Hans Christian Andersen’s short story is incredibly dark, but it’s still been beloved by generations of children. This is, after all, a man whose heartwarming Christmas stories ended with the protagonists burning and freezing to death, respectively. And as good as Disney’s Little Mermaid can be, Andersen’s is something else altogether. It’s a work of beautiful, powerful bittersweetness that little in adult literature, let alone children’s, can match. His nameless mermaid’s yearning is more than just a fairy tale love story. She doesn’t just want the prince, she wants life itself, both in terms of experience and immortality — the Disney version leaves out that she doesn’t just want the prince’s love, but wants it as a means to earn an immortal soul.

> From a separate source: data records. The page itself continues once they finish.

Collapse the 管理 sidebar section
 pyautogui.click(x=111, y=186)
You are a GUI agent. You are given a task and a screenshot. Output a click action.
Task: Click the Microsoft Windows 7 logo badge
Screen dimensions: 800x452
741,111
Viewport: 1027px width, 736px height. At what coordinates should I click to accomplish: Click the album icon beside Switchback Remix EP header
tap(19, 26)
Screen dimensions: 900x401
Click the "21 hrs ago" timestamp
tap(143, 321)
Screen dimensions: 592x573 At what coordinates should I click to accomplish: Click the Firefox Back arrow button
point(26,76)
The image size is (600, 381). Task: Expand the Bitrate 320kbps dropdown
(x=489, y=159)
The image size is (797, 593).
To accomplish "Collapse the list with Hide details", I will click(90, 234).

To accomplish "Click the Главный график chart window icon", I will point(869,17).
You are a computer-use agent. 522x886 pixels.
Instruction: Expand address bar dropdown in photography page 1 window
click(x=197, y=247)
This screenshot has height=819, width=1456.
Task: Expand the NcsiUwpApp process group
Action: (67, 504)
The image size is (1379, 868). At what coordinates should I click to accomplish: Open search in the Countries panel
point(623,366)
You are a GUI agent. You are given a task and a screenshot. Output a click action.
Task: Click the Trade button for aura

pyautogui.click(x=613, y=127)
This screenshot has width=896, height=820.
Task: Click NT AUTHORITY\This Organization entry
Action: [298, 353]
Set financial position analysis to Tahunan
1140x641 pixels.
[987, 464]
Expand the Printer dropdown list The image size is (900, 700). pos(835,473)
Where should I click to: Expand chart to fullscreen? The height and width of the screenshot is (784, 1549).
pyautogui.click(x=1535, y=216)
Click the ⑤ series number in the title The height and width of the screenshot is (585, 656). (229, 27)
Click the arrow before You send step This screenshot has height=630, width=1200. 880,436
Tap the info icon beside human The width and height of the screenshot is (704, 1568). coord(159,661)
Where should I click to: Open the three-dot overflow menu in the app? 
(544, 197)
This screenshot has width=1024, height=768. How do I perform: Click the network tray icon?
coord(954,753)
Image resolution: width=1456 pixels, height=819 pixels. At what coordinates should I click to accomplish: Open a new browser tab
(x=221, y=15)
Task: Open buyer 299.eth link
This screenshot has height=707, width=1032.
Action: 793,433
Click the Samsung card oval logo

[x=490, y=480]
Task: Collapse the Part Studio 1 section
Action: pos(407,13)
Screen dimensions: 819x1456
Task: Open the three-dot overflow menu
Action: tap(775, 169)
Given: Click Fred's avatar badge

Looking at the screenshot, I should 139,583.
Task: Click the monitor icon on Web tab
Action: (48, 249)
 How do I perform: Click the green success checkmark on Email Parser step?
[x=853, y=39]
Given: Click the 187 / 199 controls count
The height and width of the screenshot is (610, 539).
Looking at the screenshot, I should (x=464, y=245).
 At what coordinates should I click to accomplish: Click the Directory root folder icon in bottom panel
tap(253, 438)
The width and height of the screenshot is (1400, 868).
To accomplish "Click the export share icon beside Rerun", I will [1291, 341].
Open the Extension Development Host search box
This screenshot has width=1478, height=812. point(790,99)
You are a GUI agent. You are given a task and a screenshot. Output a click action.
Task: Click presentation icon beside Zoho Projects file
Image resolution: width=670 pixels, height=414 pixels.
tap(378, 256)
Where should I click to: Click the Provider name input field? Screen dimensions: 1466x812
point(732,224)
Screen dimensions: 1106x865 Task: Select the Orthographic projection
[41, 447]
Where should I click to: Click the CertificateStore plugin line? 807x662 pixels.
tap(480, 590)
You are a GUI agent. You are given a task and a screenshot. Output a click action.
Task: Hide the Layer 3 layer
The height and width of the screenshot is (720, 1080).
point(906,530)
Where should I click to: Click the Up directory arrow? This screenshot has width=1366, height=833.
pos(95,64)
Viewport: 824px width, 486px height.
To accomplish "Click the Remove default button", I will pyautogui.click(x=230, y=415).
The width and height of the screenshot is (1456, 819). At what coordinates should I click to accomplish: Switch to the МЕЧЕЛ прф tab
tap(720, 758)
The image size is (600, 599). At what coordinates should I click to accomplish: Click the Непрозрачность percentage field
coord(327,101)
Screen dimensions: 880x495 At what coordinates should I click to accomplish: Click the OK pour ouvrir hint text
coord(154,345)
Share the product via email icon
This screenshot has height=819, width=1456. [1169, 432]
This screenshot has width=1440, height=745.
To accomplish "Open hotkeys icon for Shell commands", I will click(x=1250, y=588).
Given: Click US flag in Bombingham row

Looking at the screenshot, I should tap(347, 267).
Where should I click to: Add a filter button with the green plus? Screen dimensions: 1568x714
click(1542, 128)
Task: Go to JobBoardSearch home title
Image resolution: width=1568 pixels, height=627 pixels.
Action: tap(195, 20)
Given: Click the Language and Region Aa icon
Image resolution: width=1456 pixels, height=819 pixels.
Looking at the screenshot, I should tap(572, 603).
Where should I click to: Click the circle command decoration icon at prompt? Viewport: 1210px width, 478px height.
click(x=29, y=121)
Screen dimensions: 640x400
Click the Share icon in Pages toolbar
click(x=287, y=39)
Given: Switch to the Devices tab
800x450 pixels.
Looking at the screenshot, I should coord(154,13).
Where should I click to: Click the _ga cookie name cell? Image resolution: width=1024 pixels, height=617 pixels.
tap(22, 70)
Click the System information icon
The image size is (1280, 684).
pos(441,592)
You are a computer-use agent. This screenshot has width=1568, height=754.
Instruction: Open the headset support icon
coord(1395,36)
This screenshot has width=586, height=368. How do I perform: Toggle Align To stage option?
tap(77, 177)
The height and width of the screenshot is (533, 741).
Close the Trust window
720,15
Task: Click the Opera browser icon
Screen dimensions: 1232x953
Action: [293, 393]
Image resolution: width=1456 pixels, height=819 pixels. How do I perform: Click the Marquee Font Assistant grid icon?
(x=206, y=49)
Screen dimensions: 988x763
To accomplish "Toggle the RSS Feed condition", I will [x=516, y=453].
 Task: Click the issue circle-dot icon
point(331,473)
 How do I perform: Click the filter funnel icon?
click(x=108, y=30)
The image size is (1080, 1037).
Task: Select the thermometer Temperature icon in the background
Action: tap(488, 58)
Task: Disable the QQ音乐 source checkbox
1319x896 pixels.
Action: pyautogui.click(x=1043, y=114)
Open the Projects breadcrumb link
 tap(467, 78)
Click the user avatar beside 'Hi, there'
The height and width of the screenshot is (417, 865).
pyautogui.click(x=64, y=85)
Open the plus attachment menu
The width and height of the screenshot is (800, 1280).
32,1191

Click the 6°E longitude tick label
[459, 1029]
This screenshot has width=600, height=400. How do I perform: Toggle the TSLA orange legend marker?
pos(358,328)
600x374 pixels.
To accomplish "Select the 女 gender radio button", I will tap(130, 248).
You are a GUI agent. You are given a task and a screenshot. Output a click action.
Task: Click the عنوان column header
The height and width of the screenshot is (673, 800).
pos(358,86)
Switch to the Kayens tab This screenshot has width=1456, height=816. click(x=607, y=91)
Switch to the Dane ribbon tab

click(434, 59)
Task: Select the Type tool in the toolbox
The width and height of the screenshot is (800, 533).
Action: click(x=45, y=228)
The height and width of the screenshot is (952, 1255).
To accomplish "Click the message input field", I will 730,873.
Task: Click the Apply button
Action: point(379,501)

Except for a few moments — mostly thanks to Menken and Ashman’s “Part of Your World” and Jodi Benson’s performance of it — the Disney Little Mermaid never conveys that depth of longing. Ariel’s longing for the surface is reduced from spiritual to consumerist terms — “Look at this stuff/Isn’t it neat?” Disney’s obviously not going to convey any sexual dimension to Ariel and Eric’s relationship, but it’s disappointingly flat emotionally too. Andersen’s story is one of the most heartbreaking pictures of unrequited love I’ve ever read.
Where Disney added depth to their source material a few movies later with Beauty and the Beast, they remove it here. In their version, the woman who takes Eric away from Ariel is actually the evil sea witch in disguise and he marries her against his will. In Andersen, she’s just another woman who doesn’t mean to hurt anyone, but who the prince loves more, because that’s just how life is sometimes. By the time we get to a silly scene of cartoon sea critters disrupting the wedding and Ursula turning into a bug-eyed harridan, Andersen must have been turning his grave into a wind tunnetl. And knowing that his story comes from a personal place of Andersen’s closeted longing for his male friend, turning it into a simple Hollywood romance seems something close to criminal.
That’s not to say we’re looking at a case of straightwashing. Ashman was a veteran of New York’s gay underground, and I can’t blame him for wanting to give this story a happy ending at the height of the AIDS panic, to the extent we can consider him one of the auteurs behind it. I know he’s responsible for the wonderfully camp drag-queen character of Ursula.
And as Lindsay Ellis and others have pointed out, the story of a girl who escapes her overbearing father and her own body to find love in a world he’s told her is evil is just as ripe for queer readings as the short story.
And as much as I’ve nitpicked the animation, it’s not hard to see why it signaled Disney’s return to the top of the heap in 1989. Yes, Ariel’s facial features float all over her head when she rescues Eric from the shipwreck, and yes, Ursula only has six tentacles because eight was too hard to draw. But just look at them all move. The underwater setting means nothing can stop moving, and even if the animators cheat on the hair a little (it never stands straight up like it would in real life), they’re painstakingly faithful to their own invented laws of physics. For the first time in decades, Disney was paying attention to these small details. Even the most insignificant of all, the thousands of bubbles that trail the characters wherever they go, are mesmerizing to watch. So are the hundreds of water droplets that fall off Ariel’s face when she surfaces, or the hairs on Eric’s big, shaggy dog. Just compare the hand-painted fireworks to The Rescuers, where they just plonked some live-action ones on top of the painted backdrop. Disney still had a long way to go to reach the heights of The Lion King and Beauty and the Beast, but The Little Mermaid showed it was well on its way there.